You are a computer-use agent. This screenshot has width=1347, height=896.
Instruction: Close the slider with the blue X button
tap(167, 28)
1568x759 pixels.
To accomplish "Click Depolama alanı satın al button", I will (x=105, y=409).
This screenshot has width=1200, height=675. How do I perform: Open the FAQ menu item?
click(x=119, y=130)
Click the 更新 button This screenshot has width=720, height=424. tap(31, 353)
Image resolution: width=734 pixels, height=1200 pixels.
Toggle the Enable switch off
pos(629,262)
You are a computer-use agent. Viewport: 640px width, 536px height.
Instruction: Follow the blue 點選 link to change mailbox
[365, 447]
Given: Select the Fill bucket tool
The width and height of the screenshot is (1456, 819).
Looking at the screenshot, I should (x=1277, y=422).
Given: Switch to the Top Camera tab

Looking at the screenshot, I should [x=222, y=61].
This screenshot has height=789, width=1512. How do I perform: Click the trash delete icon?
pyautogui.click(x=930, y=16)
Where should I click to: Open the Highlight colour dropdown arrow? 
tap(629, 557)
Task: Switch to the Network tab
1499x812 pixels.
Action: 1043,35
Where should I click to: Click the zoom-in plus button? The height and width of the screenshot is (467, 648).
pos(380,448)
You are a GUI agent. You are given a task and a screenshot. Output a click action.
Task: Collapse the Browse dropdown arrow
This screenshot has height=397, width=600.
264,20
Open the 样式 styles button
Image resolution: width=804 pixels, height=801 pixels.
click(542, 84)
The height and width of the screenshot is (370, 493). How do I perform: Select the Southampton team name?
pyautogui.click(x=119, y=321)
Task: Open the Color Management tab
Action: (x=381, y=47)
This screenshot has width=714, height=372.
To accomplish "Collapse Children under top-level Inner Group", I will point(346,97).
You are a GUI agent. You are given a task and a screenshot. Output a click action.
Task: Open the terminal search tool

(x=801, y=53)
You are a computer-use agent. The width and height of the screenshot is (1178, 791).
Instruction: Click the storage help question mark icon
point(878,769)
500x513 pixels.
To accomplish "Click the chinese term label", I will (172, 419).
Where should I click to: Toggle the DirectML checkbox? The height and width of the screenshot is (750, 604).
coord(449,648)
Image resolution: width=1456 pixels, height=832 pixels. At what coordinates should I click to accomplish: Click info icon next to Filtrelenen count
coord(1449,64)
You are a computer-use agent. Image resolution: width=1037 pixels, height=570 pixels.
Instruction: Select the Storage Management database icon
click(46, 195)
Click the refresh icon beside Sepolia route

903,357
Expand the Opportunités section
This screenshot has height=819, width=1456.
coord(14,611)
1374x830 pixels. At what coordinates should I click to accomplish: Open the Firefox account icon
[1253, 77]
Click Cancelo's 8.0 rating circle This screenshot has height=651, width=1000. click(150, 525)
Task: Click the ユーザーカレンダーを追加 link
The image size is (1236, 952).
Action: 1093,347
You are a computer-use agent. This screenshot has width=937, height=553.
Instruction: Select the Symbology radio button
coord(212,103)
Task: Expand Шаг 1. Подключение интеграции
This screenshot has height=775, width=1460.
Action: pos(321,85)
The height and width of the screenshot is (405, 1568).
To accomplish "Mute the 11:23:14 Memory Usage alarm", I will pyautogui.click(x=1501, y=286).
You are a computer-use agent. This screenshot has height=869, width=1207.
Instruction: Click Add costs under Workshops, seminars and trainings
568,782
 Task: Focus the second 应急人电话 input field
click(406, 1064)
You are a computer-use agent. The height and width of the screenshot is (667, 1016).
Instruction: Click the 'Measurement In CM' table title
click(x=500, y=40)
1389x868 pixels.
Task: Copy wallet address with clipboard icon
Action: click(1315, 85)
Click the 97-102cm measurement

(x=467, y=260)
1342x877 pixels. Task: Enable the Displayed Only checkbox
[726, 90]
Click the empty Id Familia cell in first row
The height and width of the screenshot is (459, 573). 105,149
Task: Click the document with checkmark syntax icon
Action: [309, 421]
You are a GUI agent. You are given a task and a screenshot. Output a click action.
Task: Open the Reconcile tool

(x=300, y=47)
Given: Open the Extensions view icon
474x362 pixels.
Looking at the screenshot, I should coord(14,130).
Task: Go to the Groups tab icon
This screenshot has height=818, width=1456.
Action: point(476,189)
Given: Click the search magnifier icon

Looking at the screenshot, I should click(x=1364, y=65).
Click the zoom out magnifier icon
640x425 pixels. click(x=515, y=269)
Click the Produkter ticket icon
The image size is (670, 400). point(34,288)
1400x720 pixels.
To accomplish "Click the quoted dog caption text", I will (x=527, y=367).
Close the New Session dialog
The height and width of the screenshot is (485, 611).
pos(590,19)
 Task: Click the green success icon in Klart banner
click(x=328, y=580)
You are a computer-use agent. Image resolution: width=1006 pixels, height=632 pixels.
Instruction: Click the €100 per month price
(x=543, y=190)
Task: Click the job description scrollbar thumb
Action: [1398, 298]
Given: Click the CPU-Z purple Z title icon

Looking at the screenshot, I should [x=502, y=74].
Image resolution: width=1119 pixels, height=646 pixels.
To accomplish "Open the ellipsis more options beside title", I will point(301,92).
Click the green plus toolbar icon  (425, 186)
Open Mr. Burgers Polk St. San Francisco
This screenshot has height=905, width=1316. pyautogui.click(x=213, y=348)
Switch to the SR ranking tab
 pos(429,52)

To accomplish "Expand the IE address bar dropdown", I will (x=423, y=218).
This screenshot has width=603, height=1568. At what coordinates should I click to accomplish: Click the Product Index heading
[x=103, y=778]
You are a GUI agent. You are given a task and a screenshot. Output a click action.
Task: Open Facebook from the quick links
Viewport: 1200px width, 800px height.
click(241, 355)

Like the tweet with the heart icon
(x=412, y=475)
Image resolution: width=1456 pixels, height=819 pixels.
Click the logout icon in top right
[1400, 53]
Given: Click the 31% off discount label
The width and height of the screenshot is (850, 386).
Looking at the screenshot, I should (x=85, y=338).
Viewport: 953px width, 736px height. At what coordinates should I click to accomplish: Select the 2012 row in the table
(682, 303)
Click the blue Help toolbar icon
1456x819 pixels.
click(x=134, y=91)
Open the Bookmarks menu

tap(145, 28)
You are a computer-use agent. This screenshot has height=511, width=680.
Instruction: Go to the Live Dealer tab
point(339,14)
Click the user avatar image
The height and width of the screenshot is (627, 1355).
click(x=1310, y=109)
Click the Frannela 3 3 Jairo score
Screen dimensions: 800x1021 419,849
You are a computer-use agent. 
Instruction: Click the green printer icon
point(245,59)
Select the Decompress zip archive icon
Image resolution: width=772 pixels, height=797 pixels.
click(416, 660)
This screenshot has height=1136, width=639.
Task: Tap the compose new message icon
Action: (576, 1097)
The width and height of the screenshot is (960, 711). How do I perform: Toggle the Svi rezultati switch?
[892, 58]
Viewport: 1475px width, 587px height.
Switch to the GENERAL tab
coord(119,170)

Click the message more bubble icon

· · · · · · ·

Locate each line of the records above that contains the word "magnifier" and copy those lines out in full. Count a match only when the case is the same.

Given: Click the search magnifier icon
Click the zoom out magnifier icon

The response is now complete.